Updated on: Monday, July 06, 2009
Yuviraj Pandian wanted to join B.Sc. Statistics. “The argument from my parents was that my marks were too good to join B.Sc.,” he says. He joined an engineering college.
R. Rinku wanted to become a fashion designer. Her parents did not see eye-to-eye with her on this decision, and so Rinku joined an engineering college. Her course does not interest her as much as it would have if she had been in the world of fashion.
There are many students in engineering colleges who did not consider it the course of their choice. But their parents think differently and are willing to pay whatever it takes to get their children an engineering degree.
S. Yamuna, an adolescent physician, says that students taking up engineering could be divided into two groups — first are the top scorers who push themselves to do well, the second category are students who have marks that could fetch them an engineering seat, but they may not be interested.
“This is the group where they feel they have to take the family forward — investment of expectations and emotions is done on these boys and girls. Parents give education with a belief that in case they deprive, they might be doing a mistake.”
It is this second category that has inflated the number of engineering seats in the State by creating a demand, she says. In essence, this pressure on parents to get an engineering seat creates a market where engineering seats come priced at a premium — an issue the government is trying to address through the committee formed to look into colleges charging fees higher than the government norm.

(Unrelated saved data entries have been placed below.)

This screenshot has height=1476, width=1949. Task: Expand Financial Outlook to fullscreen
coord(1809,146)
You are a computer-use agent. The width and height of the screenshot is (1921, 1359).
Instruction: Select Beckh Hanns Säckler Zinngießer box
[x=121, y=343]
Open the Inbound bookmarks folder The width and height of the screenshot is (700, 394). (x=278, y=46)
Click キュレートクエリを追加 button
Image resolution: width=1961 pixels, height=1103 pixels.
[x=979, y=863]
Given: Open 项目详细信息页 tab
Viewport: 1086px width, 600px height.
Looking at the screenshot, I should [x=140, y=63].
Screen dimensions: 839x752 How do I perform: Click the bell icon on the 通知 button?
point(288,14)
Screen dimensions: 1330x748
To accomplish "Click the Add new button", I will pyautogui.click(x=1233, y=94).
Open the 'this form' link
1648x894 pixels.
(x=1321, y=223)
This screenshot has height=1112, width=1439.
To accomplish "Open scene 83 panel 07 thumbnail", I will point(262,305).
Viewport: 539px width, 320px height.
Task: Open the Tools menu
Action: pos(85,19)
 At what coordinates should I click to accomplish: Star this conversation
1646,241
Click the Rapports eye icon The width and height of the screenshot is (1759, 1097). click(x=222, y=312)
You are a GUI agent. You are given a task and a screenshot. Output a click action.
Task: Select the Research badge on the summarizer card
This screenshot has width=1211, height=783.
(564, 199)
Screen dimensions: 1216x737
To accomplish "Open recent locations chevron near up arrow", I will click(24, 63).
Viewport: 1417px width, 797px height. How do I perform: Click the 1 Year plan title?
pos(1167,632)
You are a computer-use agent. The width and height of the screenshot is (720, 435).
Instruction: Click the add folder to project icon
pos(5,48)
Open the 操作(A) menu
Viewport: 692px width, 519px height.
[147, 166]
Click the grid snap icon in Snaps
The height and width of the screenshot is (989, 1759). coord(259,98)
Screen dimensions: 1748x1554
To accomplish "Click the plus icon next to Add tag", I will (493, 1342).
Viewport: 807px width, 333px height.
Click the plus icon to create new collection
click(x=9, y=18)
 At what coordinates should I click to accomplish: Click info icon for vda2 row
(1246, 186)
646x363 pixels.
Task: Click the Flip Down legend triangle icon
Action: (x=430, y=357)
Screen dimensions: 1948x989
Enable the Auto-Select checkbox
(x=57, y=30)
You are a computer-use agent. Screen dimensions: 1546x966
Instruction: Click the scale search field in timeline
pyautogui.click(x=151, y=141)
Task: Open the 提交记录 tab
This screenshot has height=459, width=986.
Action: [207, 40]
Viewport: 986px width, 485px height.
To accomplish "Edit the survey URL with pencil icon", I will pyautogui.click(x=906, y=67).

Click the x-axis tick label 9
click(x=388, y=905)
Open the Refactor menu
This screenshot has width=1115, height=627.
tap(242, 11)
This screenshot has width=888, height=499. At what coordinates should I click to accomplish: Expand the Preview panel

Such colleges take in students but are at a total loss as to how to impart the kind of skills that are supposed to be imbibed in a professional course, says Dr. Yamuna. Faced with such a situation, they impose strict discipline among the students as the colleges are paranoid about losing accreditation if the students do not perform well, she says.
Anand (name changed), an engineering student at a college in Avadi, says that there is not much scope for co-curricular activities and sports in his college. “When we ask teachers about going outside to participate in some event, they ask us to ask the principal. They don’t want to get involved in the matter,” he says.
The principal decides on the basis of the marks obtained in the semester exams, he says. “If we don’t have good marks, we are not allowed to participate in such events.” Many students cannot nurture their talents, he adds.
Recalling her student days, Dr. Yamuna says that there was complete freedom in professional courses. “No one was threatened,” she says, adding that every one felt that they had come there for their own aims and hence felt responsible. “We would find our own references,” she says, contrasting today’s situation where many students depended on rote learning and cyclostyled notes.
“A third-year medical student told me that she was tensed before the exam because she could not completely revise the syllabus,” says Dr. Yamuna. A professional course had no place for such “revisions,” she says. When such students faced the outside world, they would be at a complete loss. “You cannot tell a patient, I will revise and then come back.”